Sexual transmission


Anal sex

Passive (Receptive male or female partner)

Being anally penetrated by a man who is not using a condom is the most likely way of transmitting HIV. HIV in cum or pre-cum can enter the bloodstream through the lining of the anus.

Active (Insertive male partner)

Anally penetrating someone else without using a condom is another likely way of transmitting HIV. Many men think that because they are the one doing the penetrating, HIV cannot enter their bloodstream, but it can. HIV can enter the penis through the opening at the tip via blood from small cuts or scratches in the lining of the anus.

Vaginal sex

Passive (Receptive female partner)

If a woman is being penetrated, HIV in cum or pre-cum can easily enter the bloodstream through the lining of the vagina. Having your sex partner use a condom with a water-based lubricant is the best way to reduce the risk of contracting or transmitting HIV.

Active (Insertive male partner)

Penetrating a woman without using a condom is another likely way of transmitting HIV. Many men believe that because they are the one doing the inserting, HIV cannot enter their bloodstream, but it can. HIV in vaginal fluids can enter the penis through the opening.

Tips for safer intercourse

  • Always use a condom.
  • Use water-based lubricant with condoms (petroleum-based lubricants can make condoms break). Dabbing a small amount on the head of the penis or into the tip of the condom can increase pleasure for the condom-wearing partner.
  • Put the condom on before penetrative sex.

For more information, see

Oral sex

Oral sex is not a significant mode of transmission.

HIV may, however, be transmitted through oral sex under the following circumstances:

  • Transmission only occurs from the insertive to the receptive partner.

§ Extracted data:

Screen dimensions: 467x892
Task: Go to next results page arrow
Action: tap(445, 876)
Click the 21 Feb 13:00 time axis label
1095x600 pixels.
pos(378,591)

§ List of tasks:
- 1) List every tip given under "Tips for safer intercourse" in the HIV transmission text.
- 2) Pick up the HIV transmission text after its last bullet and carry on writing it.
The rows are not needed for any of the work here.

§ List of answers:
- 1)
- Always use a condom.
- Use water-based lubricant with condoms (petroleum-based lubricants can make condoms break). Dabbing a small amount on the head of the penis or into the tip of the condom can increase pleasure for the condom-wearing partner.
- Put the condom on before penetrative sex.

- 2)
  • Transmission is most likely when the insertive partner has a high viral load.
  • Transmission will only occur when ejaculation into the mouth occurs.
  • It is most likely that transmission will only occur when the receptive partner’s mouth or throat has been breached in some way, allowing HIV to enter the bloodstream. Such breaches include the presence of dental disease or mouth ulcers.

There are many reasons for the low transmission of HIV via oral sex. Air is usually involved in the process and the fragility of the virus outside the human body becomes a factor. The defensive capabilities of the mouth, in keeping out foreign pathogens, also play a vital role. In order for infection to occur, HIV must enter the bloodstream, most obviously through a breached mucosal surface in the mouth.

Saliva has inhibitory properties against some viruses and is potentially neutralising the activity of HIV. These factors give HIV a poor success rate in the mouth. Similarly if HIV enters the digestive tract through swallowing semen, the acids, bile and proteases of the digestive tract will destroy it.

Tips for safer oral sex

  • Avoid brushing or flossing your teeth before oral sex to reduce the chance of causing mouth cuts and abrasions.
  • Rinse or gargle with salty water, mouthwash or alcohol to see if you have cuts in your mouth.
  • Avoid cum in the mouth. If your partner cums in the front of your mouth, spit it out. If they come in the back of your mouth, swallow it.
  • Suck with a (flavoured) condom on your partner's penis.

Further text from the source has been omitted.